→ RECORDS TO PROCESS
------------------------------

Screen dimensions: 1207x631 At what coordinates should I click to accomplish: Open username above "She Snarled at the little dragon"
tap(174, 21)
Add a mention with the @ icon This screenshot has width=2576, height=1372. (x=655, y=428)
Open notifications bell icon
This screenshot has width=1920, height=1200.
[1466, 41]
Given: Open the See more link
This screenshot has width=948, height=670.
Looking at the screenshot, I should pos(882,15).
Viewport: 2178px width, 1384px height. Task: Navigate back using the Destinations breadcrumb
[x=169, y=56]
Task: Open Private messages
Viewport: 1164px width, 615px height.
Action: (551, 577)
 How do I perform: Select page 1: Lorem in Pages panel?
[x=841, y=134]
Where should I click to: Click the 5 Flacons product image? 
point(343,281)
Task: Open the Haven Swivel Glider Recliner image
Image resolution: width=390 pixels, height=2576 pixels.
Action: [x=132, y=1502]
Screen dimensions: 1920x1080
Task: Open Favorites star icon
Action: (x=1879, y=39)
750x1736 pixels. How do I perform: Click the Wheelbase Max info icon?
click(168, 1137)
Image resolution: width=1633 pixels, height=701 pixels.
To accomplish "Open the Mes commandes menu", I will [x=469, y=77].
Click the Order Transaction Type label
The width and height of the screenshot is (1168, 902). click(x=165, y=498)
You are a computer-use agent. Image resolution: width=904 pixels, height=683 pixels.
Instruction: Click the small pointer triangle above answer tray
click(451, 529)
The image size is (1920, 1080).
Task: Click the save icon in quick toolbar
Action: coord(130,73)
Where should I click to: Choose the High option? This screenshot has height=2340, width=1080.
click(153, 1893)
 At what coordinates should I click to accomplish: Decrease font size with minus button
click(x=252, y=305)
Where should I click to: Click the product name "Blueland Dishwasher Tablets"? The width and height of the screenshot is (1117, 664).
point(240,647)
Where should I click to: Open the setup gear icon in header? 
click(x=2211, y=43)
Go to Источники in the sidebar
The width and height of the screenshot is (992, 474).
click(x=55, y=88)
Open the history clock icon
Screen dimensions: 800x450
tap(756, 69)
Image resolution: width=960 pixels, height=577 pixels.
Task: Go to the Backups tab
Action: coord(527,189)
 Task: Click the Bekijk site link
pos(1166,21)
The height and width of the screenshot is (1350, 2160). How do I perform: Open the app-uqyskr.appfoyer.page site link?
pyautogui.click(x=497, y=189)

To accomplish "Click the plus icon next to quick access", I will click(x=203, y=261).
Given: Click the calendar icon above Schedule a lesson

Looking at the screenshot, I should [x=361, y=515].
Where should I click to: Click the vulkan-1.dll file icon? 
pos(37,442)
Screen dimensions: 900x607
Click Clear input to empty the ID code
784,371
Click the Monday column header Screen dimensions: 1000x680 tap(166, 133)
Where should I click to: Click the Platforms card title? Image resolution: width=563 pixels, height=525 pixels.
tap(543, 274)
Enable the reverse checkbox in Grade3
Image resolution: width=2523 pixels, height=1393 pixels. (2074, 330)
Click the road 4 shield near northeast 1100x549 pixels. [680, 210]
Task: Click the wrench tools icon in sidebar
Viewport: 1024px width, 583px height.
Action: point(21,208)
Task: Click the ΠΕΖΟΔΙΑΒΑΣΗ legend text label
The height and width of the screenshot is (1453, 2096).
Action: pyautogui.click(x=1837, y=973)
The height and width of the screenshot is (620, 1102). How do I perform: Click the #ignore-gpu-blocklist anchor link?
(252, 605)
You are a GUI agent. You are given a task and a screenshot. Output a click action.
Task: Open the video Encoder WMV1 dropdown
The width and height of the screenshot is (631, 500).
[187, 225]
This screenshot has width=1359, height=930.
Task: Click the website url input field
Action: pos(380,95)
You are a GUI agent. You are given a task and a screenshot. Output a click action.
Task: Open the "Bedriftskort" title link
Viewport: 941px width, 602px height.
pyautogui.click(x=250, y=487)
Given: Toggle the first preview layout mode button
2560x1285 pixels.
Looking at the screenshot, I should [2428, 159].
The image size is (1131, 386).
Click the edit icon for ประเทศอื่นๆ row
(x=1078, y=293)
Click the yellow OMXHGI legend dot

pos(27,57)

------------------------------

→ PROBLEM TO WORK ON
Reproduce everything from the line containing "The image size is (1131, 386)." down to the end of the data, requests included, with each coordinate in the answers multiplied by 0.3 and rounded to a whole number, halves rounded up.

→ EXERCISE RESPONSE
The image size is (1131, 386).
Click the edit icon for ประเทศอื่นๆ row
(x=323, y=88)
Click the yellow OMXHGI legend dot

pos(8,17)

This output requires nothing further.